---- DATASET RECORDS

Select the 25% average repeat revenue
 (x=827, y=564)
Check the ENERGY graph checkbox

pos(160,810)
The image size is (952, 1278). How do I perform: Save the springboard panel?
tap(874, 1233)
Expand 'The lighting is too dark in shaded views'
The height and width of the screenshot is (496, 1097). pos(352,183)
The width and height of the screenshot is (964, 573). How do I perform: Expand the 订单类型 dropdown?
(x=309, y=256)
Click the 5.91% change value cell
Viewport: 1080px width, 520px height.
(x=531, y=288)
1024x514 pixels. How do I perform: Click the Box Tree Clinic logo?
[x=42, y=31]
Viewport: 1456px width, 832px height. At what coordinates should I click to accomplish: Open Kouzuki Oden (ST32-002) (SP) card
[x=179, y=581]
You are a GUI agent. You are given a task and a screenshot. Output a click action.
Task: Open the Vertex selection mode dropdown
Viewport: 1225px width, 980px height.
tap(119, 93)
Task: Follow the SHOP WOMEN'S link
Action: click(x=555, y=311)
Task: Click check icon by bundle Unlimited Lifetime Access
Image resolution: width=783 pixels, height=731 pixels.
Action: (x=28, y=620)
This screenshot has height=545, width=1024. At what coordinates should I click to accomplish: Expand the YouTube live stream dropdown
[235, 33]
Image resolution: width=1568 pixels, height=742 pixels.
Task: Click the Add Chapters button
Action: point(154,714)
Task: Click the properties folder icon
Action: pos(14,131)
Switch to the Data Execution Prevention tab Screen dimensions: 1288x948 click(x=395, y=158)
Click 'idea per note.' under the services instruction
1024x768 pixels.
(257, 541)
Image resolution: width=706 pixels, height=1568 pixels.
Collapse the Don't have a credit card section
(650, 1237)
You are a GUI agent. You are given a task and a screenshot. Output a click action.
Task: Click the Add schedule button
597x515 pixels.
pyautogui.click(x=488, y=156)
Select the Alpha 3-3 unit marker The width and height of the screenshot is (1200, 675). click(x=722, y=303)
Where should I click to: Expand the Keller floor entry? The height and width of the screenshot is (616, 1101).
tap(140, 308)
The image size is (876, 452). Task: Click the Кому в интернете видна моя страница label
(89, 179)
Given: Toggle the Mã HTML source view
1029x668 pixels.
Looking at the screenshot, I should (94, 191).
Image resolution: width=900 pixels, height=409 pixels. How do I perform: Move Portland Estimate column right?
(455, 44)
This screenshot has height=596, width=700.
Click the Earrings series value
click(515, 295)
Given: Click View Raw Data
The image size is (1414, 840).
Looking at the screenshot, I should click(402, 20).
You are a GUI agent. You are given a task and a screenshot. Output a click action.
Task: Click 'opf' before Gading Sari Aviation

--------

◆ **YOUR TASK**
Could you restate word for word the lines above from the one containing "Select the Alpha" through the one containing "Given: Click View Raw Data", both included, and nothing else?

◆ **REPLY TO THE EXERCISE**
Select the Alpha 3-3 unit marker The width and height of the screenshot is (1200, 675). click(x=722, y=303)
Where should I click to: Expand the Keller floor entry? The height and width of the screenshot is (616, 1101).
tap(140, 308)
The image size is (876, 452). Task: Click the Кому в интернете видна моя страница label
(89, 179)
Given: Toggle the Mã HTML source view
1029x668 pixels.
Looking at the screenshot, I should (94, 191).
Image resolution: width=900 pixels, height=409 pixels. How do I perform: Move Portland Estimate column right?
(455, 44)
This screenshot has height=596, width=700.
Click the Earrings series value
click(515, 295)
Given: Click View Raw Data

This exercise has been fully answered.